Maybe in the past he had certain preferences, but clearly you changed his mind. I bet seeing your dedication to self-improvement made him fall for your drive and spirit even more. Actions speak louder than idle social media likes, you know?
At the end of the day, he chooses to be with YOU every day. He says he thinks you're beautiful - trust that! Comparing yourself won't change how he feels. Instead of focusing on insecurities, embrace the progress you've made and support each other.
Keep communicating with him too. Share your feelings in a calm way, and really listen to reassure each other. A little vulnerability can strengthen bonds. You've got this - stay confident in all you have to offer as a partner and as you. He fell for the whole amazing package. Now go show yourself some love too, beautiful!
First off, congrats on your 60lb weight loss! That is a huge accomplishment!! It seems to me that your boyfriend admires you, not only for who you are, but also who you are becoming.

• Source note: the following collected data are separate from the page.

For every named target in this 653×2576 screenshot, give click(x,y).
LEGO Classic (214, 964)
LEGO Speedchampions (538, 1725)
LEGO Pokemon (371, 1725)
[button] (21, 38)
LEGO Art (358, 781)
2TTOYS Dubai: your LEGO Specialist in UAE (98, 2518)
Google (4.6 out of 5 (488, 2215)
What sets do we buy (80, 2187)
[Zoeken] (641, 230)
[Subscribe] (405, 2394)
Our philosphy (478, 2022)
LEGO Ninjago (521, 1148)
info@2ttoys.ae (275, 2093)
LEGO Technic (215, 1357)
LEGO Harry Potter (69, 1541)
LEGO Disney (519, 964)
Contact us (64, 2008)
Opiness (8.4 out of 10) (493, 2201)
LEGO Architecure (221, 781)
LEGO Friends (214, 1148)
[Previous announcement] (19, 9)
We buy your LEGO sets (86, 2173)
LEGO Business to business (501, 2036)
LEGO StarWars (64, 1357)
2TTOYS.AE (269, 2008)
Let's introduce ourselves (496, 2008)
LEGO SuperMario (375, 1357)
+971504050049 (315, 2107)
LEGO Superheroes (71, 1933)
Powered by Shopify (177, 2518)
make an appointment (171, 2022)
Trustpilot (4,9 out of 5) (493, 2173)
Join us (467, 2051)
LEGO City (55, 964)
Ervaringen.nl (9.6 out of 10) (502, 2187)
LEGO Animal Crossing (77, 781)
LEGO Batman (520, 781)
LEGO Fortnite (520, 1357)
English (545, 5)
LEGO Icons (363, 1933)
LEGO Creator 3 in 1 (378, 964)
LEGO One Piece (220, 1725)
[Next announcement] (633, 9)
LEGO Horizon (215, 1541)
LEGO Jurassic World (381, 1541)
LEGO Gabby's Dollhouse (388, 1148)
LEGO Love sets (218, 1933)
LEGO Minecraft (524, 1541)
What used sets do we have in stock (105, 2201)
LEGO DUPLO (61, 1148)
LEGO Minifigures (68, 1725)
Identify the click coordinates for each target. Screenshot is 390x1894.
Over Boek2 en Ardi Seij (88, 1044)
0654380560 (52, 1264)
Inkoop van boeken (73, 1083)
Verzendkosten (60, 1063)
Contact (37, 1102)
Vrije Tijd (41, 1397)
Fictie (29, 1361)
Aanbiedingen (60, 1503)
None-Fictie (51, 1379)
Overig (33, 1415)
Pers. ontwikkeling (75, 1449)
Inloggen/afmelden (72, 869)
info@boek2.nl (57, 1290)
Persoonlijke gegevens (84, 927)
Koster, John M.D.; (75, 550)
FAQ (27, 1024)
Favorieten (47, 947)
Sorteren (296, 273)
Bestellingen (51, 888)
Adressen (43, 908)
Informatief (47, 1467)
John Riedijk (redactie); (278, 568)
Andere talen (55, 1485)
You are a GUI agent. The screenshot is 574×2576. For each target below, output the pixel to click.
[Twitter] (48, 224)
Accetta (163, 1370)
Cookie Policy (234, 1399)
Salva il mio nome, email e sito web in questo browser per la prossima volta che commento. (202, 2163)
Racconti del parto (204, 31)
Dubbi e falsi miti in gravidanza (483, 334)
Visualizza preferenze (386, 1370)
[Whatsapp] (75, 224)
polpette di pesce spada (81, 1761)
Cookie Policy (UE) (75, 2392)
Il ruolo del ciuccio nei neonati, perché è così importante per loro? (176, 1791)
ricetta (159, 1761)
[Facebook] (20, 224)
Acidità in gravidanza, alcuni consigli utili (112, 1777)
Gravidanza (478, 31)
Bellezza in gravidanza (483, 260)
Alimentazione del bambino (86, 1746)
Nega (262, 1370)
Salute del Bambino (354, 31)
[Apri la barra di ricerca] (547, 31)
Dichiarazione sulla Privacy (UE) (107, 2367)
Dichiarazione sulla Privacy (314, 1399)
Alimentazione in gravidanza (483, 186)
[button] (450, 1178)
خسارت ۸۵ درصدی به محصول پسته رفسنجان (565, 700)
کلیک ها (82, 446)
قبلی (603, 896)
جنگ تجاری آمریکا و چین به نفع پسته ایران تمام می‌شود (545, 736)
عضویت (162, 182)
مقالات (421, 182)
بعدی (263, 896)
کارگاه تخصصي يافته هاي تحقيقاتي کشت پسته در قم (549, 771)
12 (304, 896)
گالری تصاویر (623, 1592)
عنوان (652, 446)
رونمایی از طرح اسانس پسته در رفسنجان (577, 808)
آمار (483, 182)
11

Sure, he could have chosen a girl who was already skinny and in shape, but the world is full of ladies who either didn’t have to try that hard to be that way, or are only that way because they only care about their looks.
There’s something to be said for those who set out to accomplish something, and then do it. You are amazing for what you’ve done and for what you continue to do! It shows you’re an achiever, an overcomer, you have dedication and self-discipline, you are someone to be admired. And your boyfriend appreciates that about you.
Thank you for this! He has told me something along those lines of how he finds girls more beautiful at the hard work they put into themselves. I guess because he can relate to the journey as well since he was overweight and now a very fit guy.
Him and I will go run or workout somehow and even though he is so much faster and stronger than me he will sacrifice his own workout to help motivate and push me. Even when I tell him to just go on and do his own thing. He will tell me no and that he wants to be there with me.
So, while I do find myself beautiful at times, I still very much struggle with this journey of self love for myself. It makes me upset at the damage I have done to myself physically and mentally because of it. It is hard not to want to be this fit and beautiful girl for him right NOW as well as for myself. I know that it will take time this journey and it’s hard for me to not want him to look at me and be this complete “dream girl” to him.